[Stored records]
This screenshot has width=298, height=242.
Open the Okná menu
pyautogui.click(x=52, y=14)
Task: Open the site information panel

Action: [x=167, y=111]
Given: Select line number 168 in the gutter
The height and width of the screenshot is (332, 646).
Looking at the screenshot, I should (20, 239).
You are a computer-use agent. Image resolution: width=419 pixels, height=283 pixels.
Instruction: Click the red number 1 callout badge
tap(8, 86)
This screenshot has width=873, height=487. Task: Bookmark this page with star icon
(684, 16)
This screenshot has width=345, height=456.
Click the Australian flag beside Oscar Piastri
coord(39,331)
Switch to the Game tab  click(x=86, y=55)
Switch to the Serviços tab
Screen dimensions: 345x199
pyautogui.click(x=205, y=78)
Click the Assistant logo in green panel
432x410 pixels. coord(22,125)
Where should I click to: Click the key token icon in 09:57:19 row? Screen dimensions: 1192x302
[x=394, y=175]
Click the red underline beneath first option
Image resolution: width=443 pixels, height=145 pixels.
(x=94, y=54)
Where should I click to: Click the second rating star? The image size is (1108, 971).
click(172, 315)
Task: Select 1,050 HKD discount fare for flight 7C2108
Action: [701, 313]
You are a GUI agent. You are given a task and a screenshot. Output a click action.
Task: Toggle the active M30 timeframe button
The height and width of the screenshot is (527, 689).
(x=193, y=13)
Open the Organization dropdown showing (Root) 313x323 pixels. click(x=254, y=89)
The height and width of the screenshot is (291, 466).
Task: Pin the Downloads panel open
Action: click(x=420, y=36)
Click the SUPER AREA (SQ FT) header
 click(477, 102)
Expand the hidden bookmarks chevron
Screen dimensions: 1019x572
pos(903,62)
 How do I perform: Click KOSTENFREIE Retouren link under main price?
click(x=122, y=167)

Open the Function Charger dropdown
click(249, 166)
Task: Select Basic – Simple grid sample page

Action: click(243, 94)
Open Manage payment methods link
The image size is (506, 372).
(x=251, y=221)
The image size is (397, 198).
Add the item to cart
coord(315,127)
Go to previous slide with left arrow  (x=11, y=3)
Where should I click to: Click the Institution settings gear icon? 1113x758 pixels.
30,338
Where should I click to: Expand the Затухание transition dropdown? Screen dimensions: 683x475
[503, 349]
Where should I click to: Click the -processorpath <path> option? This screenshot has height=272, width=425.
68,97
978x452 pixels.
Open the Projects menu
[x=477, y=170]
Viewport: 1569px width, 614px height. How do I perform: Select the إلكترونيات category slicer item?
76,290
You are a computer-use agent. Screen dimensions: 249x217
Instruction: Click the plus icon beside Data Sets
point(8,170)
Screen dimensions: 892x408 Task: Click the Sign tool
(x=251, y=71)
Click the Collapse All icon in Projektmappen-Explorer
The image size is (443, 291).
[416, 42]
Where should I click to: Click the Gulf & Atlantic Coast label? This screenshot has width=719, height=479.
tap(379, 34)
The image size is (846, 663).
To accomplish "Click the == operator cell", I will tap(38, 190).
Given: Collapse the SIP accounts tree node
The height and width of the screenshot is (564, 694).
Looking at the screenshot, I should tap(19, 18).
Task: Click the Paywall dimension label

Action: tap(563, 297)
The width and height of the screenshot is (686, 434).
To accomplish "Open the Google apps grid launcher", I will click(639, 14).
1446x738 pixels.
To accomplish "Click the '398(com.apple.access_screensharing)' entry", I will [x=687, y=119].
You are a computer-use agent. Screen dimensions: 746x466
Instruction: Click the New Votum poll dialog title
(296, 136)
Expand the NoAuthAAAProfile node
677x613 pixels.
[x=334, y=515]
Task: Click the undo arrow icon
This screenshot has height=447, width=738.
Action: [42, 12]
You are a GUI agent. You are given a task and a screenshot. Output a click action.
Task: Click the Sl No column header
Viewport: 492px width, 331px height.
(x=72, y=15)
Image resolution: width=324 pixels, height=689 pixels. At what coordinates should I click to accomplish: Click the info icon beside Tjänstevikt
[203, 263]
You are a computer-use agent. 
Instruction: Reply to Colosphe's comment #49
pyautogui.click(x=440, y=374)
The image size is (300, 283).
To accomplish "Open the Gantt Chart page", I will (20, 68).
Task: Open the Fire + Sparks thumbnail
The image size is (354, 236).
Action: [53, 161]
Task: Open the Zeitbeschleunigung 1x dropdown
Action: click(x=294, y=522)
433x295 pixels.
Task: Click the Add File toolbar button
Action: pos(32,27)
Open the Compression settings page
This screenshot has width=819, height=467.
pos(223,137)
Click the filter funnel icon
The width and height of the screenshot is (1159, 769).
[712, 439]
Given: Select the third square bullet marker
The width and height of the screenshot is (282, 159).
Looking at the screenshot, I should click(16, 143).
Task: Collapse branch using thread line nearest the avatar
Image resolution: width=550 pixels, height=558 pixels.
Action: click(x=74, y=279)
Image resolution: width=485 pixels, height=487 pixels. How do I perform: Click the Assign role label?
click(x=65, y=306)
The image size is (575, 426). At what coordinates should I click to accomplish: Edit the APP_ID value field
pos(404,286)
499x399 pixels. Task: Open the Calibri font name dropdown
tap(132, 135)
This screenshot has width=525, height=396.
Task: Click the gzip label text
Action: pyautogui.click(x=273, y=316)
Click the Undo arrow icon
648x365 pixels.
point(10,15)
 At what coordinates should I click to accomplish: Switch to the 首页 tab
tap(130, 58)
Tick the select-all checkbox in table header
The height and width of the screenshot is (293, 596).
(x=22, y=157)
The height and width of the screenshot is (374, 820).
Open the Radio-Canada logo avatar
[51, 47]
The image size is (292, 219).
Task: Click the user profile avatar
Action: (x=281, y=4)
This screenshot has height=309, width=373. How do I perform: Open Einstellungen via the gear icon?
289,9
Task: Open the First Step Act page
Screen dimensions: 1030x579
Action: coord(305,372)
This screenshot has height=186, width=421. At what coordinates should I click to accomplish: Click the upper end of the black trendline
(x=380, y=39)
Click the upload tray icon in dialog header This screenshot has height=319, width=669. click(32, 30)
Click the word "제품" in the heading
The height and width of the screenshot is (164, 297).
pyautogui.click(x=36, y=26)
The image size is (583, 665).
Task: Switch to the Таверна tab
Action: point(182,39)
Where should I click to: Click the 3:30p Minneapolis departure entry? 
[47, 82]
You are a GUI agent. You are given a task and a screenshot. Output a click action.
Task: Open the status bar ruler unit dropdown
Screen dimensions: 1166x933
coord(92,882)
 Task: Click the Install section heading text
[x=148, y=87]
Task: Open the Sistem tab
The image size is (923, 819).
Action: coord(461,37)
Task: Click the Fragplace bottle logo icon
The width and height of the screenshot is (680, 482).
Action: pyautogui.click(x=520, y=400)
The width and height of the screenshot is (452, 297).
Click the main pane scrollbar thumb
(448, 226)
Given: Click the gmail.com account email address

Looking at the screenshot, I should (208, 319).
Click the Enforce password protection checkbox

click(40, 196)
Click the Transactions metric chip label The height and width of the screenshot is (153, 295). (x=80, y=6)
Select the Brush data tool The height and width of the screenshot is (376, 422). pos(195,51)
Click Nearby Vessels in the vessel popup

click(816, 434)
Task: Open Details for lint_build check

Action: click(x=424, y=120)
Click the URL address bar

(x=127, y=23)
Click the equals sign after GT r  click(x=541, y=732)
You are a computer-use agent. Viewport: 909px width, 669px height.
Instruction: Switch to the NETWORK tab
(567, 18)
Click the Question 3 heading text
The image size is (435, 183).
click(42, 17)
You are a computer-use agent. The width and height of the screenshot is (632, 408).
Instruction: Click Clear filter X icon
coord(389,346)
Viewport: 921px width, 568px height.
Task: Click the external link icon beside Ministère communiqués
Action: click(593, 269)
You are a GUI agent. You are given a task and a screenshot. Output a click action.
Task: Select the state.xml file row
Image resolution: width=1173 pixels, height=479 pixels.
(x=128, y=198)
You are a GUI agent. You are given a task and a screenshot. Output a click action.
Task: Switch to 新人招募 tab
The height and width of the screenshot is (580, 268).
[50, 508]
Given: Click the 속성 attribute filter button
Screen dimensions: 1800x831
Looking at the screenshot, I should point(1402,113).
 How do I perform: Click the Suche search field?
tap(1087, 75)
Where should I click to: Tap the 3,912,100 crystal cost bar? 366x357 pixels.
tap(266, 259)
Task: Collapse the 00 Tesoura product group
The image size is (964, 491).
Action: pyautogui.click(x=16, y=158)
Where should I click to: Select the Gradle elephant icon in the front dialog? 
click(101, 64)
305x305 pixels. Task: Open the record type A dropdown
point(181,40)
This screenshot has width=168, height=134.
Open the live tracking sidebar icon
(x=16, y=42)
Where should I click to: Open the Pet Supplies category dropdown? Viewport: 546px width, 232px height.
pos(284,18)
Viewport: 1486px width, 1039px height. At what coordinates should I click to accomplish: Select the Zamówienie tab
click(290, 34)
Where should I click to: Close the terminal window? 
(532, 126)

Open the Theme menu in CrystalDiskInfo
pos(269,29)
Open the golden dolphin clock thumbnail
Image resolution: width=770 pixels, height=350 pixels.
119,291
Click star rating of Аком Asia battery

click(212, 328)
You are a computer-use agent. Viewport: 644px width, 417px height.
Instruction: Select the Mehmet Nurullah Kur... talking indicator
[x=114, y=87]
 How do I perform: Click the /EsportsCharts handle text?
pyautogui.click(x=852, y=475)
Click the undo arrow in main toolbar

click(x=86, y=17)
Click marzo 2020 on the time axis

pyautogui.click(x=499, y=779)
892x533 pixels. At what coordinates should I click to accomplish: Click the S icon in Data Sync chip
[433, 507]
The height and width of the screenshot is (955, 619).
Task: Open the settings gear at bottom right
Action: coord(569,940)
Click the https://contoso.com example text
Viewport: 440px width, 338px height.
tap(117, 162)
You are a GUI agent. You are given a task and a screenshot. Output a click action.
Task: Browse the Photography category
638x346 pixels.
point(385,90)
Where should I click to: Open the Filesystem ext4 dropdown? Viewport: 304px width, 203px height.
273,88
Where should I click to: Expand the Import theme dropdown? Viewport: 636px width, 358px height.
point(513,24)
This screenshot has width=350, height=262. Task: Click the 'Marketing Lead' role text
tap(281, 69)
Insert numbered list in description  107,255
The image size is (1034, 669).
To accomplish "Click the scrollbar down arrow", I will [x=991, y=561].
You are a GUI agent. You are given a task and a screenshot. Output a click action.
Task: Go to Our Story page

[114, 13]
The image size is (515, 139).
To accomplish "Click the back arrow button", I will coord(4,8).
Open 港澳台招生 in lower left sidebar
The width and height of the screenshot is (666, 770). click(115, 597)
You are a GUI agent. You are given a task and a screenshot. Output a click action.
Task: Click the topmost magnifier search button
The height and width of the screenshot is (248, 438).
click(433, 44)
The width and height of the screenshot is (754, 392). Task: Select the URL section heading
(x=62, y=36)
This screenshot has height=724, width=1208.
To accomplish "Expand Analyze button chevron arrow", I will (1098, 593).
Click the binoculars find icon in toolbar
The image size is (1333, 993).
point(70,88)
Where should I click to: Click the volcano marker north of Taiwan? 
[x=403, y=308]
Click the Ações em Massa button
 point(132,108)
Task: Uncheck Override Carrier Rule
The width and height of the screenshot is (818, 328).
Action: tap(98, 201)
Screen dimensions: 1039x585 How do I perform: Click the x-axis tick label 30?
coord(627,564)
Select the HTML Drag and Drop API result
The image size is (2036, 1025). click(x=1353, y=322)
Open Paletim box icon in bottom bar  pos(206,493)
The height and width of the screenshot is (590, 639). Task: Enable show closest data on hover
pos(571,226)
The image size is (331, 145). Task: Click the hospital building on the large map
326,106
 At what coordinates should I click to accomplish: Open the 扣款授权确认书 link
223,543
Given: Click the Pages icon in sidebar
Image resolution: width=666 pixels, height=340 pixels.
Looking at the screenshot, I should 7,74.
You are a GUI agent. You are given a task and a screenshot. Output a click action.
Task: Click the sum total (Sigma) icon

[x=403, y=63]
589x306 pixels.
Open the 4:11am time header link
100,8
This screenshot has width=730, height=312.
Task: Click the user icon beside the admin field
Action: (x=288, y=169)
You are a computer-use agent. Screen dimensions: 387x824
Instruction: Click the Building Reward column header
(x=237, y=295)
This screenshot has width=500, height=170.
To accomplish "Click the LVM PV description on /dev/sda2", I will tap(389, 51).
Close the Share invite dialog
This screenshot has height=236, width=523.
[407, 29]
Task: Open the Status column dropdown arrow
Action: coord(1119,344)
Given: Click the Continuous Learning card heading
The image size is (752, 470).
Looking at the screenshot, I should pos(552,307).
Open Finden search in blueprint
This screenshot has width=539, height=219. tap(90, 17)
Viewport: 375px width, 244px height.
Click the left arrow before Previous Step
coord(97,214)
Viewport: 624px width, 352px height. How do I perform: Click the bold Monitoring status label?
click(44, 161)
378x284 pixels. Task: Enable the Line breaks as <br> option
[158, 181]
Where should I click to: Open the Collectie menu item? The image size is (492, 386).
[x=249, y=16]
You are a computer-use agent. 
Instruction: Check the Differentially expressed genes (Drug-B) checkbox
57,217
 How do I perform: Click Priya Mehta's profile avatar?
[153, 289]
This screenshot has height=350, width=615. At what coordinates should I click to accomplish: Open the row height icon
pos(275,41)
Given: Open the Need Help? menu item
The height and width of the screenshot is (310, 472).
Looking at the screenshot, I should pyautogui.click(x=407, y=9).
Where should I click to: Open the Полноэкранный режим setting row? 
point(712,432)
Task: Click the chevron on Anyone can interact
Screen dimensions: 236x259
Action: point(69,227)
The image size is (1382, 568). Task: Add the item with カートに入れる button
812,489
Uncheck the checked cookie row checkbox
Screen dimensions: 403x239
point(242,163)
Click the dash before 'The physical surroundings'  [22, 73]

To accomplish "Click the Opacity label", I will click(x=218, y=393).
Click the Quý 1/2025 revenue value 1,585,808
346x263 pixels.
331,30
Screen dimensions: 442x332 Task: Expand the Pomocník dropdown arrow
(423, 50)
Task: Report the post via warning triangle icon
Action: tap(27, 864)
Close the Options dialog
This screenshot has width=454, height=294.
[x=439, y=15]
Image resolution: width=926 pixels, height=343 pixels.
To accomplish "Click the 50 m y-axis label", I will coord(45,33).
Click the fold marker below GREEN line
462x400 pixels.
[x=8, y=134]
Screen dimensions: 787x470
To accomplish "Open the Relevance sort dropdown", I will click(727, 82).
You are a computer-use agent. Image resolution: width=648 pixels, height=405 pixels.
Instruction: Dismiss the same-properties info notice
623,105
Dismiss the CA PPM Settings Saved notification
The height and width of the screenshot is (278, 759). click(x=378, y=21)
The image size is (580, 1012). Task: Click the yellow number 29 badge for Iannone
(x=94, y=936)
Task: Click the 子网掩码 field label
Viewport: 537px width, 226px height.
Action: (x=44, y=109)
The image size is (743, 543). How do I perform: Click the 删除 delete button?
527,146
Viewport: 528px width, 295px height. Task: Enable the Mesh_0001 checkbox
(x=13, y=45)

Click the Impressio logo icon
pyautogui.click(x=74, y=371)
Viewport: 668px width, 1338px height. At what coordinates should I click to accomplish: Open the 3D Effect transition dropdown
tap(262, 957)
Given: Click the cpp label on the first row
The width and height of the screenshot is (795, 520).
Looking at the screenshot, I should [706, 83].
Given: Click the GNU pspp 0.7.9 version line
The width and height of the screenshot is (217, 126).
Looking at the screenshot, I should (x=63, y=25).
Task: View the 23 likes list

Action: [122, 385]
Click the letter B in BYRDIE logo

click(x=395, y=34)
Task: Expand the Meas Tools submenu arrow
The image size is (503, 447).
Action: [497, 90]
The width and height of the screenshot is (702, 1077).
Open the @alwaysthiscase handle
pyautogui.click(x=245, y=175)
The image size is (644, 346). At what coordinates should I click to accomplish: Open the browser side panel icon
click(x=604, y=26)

→ EXERCISE:
Repeat the entries above verbatim, but only from the line that has "Click the Impressio logo icon" down to the line that has "Given: Click the GNU pspp 0.7.9 version line", inclusive.

→ WRITTEN SOLUTION:
Click the Impressio logo icon
pyautogui.click(x=74, y=371)
Viewport: 668px width, 1338px height. At what coordinates should I click to accomplish: Open the 3D Effect transition dropdown
tap(262, 957)
Given: Click the cpp label on the first row
The width and height of the screenshot is (795, 520).
Looking at the screenshot, I should [706, 83].
Given: Click the GNU pspp 0.7.9 version line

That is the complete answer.